# Exercise materials
════

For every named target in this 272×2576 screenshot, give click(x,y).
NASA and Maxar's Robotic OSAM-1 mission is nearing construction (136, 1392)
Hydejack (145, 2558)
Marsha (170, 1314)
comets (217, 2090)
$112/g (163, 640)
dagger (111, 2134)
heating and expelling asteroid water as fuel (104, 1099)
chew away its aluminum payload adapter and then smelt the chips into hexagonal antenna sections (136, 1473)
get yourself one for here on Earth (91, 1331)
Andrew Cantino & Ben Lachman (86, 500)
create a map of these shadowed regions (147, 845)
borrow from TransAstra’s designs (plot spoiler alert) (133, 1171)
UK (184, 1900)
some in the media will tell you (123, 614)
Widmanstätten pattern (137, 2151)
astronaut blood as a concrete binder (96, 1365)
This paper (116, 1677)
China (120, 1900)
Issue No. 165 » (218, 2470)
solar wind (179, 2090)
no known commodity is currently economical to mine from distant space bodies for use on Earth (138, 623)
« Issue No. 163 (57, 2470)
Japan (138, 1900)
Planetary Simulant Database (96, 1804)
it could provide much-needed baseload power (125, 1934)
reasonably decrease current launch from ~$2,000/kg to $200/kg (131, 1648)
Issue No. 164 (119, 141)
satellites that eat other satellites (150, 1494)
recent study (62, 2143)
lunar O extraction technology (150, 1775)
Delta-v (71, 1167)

════

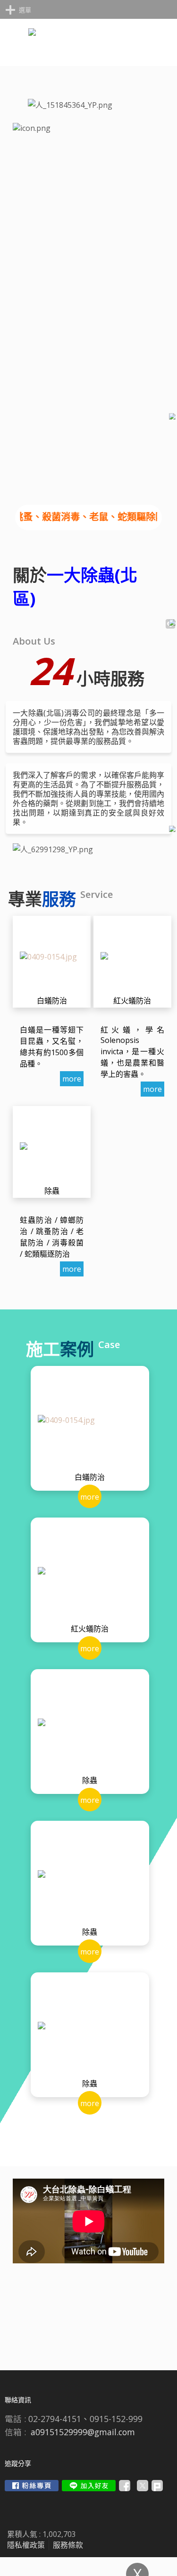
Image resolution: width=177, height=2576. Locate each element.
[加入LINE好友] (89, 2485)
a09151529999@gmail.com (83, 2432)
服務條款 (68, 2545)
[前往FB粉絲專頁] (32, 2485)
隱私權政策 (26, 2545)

════

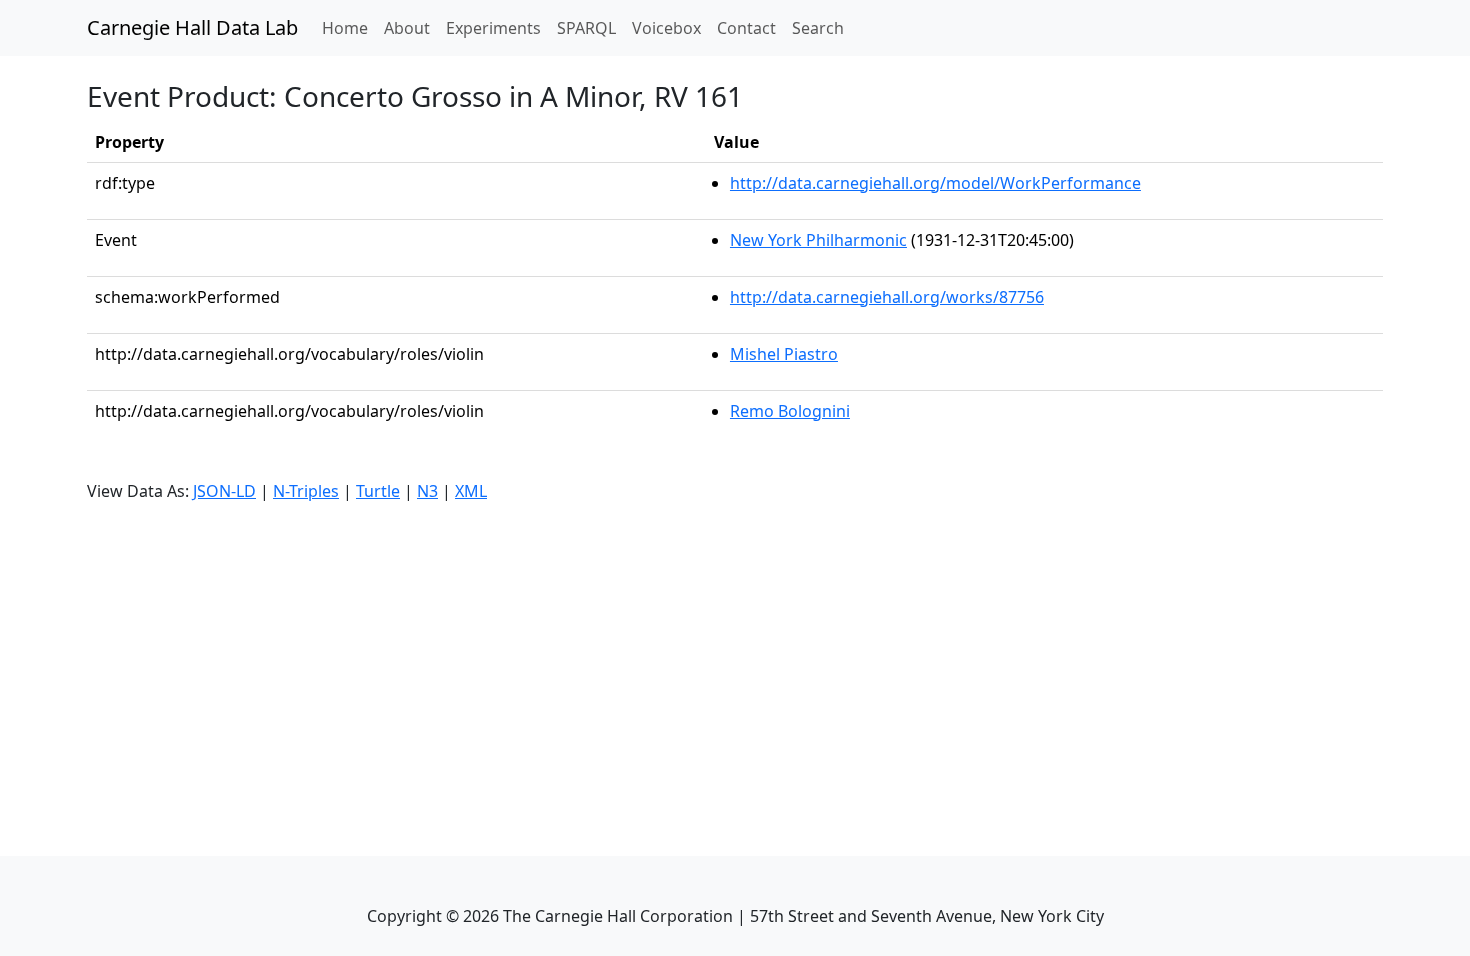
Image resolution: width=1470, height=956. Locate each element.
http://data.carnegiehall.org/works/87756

════

# Exercise details
The lines above from the one with "Widmanstätten pattern (137, 2151)" through the one with "Planetary Simulant Database (96, 1804)" are to be duplicated exactly, ends included, with nothing added.

# Written response
Widmanstätten pattern (137, 2151)
astronaut blood as a concrete binder (96, 1365)
This paper (116, 1677)
China (120, 1900)
Issue No. 165 » (218, 2470)
solar wind (179, 2090)
no known commodity is currently economical to mine from distant space bodies for use on Earth (138, 623)
« Issue No. 163 (57, 2470)
Japan (138, 1900)
Planetary Simulant Database (96, 1804)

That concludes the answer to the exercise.